「DX戦略の一環として導入したCRMがどうも機能しない」
A社の社長の最近の悩みだ。CRM(Customer Relationship Management)とは、日本語では「顧客関係性マネジメント」と呼ばれる。顧客との関係を管理しながら、その関係を長期的に深めていく手法だ。昨今、デジタル化の波を受けて導入が進んでいる。
A社はオフィス向けセキュリティーシステムを販売している会社だ。ビジネスの性格上、一度納入すると5年程度使用し、納入のたびに新しい機器と切り替える。従ってA社の販売活動は、新たに顧客を獲得する新規開拓と、一度納入した顧客を維持する既存顧客対応の2つに分かれる。
後者は安定した収益を確保してくれるため、A社ではこれまでも重視してきた。そして、既存顧客をより大切にしていこうと、クラウド型のCRMツールを導入した。
ところが、導入してみたもののなかなか機能しない。導入当初は、「時間がたてば社員も慣れてきて、情報も蓄積されていき、有効になるだろう」と楽観視していたが、そうはいかなかった。社長の性善説的な視点が仇(あだ)となったのだ。
A社がCRMツールを導入する際に考えていた基本戦術は3つある。1つは、1カ月に1度のメール配信。毎月、定期的に顧客へ情報を発信し、顧客との接点を維持する。この中には3カ月に1度の「最新情報を提供するオンラインセミナー」開催による、顧客への情報提供を含む。
2つ目は、「最新情報を掲載したホワイトペーパー」をホームページ上に用意してメールで案内し、ダウンロードしてもらうというものだ。ホワイトペーパーとは、商品・サービスに関する専門的な情報・ソリューション(課題解決)例などを詳細に記載したツール。ダウンロード時には、自社サービスへの登録などが必要になる。

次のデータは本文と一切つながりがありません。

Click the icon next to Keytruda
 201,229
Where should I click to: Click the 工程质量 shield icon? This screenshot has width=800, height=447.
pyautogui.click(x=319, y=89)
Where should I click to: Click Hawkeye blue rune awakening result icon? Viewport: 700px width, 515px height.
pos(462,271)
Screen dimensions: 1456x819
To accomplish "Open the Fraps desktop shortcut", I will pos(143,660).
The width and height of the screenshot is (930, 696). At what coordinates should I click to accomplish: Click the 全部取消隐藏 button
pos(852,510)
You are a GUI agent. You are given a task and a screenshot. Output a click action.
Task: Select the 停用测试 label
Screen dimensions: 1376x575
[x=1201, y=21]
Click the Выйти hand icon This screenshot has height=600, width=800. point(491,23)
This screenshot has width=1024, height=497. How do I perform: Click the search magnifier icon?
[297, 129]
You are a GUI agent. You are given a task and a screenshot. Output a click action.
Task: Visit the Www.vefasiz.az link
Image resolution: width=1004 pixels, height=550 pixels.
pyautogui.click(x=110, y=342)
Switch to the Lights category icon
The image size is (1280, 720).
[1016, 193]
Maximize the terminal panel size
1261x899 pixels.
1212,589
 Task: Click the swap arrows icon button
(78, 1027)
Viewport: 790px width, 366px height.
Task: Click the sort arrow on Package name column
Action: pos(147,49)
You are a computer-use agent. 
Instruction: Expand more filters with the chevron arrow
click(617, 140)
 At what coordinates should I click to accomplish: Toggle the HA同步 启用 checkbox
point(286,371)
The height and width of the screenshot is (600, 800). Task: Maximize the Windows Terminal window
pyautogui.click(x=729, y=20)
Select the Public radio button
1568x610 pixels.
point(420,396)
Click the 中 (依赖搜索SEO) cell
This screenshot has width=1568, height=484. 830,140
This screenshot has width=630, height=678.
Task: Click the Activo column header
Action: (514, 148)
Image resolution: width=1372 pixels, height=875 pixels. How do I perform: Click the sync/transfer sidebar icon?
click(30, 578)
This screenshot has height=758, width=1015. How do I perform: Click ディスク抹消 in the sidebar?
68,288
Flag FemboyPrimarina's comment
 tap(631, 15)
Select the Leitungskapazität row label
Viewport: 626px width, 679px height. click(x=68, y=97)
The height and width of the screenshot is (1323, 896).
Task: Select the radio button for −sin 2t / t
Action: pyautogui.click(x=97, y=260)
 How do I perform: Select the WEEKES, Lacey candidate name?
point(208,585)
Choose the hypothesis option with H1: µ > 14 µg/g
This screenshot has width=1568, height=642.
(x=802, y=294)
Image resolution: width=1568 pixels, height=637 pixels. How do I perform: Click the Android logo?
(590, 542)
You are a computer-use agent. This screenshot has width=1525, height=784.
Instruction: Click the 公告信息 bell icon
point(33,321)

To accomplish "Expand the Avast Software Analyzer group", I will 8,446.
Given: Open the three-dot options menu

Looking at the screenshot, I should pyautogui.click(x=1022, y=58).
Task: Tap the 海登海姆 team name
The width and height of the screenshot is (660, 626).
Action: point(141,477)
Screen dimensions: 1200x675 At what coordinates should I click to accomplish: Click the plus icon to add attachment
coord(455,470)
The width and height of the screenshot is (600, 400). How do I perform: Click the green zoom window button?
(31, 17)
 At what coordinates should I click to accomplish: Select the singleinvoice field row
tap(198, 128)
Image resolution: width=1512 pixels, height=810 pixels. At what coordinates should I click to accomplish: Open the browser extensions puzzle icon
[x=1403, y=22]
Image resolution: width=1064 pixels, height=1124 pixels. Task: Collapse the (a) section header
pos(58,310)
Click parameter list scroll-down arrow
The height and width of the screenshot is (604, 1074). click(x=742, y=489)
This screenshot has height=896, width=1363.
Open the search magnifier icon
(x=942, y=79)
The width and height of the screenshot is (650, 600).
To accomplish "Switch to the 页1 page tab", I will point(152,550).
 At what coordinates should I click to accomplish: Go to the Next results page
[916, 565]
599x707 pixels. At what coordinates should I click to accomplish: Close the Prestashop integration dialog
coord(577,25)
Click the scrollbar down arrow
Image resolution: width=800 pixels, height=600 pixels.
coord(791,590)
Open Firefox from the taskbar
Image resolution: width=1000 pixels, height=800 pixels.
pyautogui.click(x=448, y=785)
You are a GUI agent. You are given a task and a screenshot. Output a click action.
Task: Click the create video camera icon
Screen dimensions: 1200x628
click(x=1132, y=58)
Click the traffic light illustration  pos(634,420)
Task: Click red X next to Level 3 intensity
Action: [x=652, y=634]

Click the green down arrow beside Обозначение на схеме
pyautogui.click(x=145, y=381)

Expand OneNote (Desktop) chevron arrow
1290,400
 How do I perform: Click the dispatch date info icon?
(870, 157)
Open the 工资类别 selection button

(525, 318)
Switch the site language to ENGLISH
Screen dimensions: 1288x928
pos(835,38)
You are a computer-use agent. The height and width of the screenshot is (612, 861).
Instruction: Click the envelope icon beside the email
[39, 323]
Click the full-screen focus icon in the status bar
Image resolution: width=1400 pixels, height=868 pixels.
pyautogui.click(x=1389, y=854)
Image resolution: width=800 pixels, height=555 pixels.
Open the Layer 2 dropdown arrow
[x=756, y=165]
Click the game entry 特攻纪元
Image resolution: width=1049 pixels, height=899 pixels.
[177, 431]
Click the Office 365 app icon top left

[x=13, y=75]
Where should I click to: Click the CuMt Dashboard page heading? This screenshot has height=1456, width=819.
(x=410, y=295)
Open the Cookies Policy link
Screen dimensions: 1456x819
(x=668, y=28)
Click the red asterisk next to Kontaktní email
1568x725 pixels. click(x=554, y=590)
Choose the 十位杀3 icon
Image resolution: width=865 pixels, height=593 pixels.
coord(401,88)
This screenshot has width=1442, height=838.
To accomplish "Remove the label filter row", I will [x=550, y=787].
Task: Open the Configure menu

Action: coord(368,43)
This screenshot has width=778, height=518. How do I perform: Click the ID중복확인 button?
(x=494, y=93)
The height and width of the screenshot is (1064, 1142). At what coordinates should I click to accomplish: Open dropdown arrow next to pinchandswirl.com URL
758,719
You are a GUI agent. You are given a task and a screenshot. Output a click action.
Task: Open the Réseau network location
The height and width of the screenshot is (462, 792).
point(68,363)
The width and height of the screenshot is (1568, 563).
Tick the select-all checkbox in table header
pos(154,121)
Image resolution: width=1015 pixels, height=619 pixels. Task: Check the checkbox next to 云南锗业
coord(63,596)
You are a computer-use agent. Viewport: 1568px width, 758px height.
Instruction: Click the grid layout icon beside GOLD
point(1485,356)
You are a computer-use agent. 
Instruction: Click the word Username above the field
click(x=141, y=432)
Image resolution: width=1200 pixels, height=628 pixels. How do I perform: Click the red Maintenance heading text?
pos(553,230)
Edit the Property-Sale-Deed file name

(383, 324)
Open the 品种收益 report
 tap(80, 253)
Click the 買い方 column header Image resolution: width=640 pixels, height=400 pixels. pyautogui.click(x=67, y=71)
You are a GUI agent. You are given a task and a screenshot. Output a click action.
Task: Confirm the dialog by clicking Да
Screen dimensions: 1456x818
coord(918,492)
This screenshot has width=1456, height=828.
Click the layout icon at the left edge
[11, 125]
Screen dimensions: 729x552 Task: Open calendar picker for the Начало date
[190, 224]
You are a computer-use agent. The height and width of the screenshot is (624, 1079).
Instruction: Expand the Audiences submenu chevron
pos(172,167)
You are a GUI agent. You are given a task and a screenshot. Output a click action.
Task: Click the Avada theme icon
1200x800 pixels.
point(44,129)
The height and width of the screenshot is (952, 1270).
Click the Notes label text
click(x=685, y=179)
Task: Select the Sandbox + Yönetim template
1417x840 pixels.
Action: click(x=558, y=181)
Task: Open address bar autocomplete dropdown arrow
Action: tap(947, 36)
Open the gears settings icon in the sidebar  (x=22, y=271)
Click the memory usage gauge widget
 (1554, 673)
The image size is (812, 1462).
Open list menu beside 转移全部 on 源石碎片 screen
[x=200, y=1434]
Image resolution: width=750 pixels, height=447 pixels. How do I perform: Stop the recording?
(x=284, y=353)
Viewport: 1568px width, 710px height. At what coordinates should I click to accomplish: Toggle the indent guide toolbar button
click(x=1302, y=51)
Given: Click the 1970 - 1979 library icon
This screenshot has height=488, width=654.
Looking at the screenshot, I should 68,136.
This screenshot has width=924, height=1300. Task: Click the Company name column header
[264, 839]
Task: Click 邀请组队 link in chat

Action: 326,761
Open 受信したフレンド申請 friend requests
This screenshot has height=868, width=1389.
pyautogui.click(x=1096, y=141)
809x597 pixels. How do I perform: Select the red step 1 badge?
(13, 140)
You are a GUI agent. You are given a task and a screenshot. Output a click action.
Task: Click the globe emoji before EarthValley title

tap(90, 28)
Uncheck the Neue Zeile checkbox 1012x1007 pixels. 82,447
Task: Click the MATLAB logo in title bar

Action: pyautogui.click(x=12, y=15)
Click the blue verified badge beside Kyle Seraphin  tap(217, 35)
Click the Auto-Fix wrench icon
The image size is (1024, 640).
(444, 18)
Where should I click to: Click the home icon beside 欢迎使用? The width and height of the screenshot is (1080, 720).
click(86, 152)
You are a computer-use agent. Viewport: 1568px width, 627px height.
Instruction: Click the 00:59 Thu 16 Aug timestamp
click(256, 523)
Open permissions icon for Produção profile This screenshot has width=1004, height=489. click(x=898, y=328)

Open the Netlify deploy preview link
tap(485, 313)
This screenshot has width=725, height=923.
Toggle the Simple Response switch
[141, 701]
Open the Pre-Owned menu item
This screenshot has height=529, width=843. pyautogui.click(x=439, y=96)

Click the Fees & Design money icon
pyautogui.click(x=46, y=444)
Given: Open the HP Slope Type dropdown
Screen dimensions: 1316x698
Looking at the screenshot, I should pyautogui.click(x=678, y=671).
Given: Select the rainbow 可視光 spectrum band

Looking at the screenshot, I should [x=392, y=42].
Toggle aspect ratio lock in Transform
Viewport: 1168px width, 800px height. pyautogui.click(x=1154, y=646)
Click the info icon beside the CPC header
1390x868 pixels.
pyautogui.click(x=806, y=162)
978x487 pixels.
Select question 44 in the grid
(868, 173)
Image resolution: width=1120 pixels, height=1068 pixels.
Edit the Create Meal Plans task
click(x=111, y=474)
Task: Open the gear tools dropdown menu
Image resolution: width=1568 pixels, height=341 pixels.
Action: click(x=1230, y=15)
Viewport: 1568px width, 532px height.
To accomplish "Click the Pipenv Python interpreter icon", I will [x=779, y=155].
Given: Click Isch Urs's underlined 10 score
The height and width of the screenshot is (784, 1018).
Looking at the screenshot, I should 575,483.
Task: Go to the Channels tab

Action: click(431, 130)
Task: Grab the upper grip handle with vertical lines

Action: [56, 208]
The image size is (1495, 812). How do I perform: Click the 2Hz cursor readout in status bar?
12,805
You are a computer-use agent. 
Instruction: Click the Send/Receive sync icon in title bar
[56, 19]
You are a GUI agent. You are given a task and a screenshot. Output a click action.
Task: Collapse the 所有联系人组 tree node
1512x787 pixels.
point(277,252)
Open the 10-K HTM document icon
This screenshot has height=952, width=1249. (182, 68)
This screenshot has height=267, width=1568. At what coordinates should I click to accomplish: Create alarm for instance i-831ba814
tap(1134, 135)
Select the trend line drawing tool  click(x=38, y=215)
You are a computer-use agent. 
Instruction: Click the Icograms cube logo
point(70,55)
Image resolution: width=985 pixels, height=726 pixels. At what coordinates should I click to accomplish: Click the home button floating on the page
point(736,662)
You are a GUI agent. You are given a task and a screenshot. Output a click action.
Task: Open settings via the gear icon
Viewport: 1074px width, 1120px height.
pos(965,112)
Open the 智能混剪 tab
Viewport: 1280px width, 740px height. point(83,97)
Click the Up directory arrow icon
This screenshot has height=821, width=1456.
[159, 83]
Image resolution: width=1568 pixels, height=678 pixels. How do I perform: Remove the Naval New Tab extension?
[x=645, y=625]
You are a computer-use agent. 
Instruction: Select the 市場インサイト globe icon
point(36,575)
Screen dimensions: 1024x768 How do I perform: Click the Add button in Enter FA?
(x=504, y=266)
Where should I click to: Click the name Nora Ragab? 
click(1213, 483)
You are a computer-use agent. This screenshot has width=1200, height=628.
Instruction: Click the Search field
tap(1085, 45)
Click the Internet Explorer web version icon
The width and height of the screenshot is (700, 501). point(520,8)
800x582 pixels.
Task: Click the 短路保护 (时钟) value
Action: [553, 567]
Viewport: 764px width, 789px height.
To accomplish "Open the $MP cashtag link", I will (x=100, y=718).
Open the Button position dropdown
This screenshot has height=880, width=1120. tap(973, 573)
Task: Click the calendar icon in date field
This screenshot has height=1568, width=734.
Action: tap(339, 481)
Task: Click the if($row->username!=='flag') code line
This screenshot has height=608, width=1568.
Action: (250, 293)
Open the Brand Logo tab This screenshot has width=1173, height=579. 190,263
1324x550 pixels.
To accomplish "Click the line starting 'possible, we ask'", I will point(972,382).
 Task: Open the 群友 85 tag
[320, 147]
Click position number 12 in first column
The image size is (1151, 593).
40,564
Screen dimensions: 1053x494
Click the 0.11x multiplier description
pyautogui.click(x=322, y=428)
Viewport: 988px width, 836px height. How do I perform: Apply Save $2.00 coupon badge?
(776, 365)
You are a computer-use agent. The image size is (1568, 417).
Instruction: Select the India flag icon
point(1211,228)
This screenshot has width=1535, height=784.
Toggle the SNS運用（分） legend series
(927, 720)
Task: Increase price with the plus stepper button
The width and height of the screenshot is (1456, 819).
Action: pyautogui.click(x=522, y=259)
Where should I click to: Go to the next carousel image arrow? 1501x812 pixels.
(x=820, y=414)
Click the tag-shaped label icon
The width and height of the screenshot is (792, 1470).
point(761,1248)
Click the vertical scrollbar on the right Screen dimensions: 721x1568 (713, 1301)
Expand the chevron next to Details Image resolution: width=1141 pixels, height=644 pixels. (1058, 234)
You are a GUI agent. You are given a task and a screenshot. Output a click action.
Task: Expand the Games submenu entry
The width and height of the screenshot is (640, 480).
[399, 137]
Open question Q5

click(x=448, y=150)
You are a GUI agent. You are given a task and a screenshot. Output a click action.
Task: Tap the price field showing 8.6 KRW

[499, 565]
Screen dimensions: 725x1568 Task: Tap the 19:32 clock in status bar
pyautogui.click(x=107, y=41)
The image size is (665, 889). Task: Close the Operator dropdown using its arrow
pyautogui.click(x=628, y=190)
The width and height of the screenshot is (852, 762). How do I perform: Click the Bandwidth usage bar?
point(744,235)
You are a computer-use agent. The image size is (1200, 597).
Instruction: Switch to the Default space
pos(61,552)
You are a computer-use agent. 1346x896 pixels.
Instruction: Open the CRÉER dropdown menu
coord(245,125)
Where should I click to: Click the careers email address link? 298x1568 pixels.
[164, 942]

そして3つ目は、これらへの関心度合いを顧客ごとに計測し、接点の強さとともに可視化することだ。これらの相乗効果により、機器更新時の対応を今まで以上にスムーズに実施する作戦だった。
これらの戦術は3つとも、顧客との関係性をしっかりと維持し、更新率を高めるための仕組みだ。A社では、CRMツール導入前は1つ目の中に含まれる、3カ月に1度のセミナー開催のみ実施していた。残りは今回のツール導入で初めて実施している。
そこに「開発情報」は含まれているか
なぜうまくいかなかったのか。1つは、セミナー以外は初めて導入する仕組みのため、社員が慣れていなかったというもの。ただ、本質的な理由は、ホワイトペーパーの中身と、それを基にしたメールが顧客に刺さらなかったことだ。
「カメラを使った遠隔サポートサービスの事例を紹介したホワイトペーパー」の例を見てみよう。この資料では、「カメラ、モニター、カメラ内蔵スピーカーを使い、遠隔で無人店舗をサポートするシステム構成」を紹介している。しかし、「なぜ無人店舗運営の役に立つのか」「現状、一般的な無人店舗がどんな方法を採用して、どんな課題があり、それに対してこの方法がどういったメリットを提供するのか」が明示されていなかった。
つまり、「どういったシステムか」は書いてあるけれど、「なぜこれを使うといいのか」が書かれていないのだ。顧客が知りたいのは「人手不足対策に役立つ」「接客対応を効率化する」といった情報だ。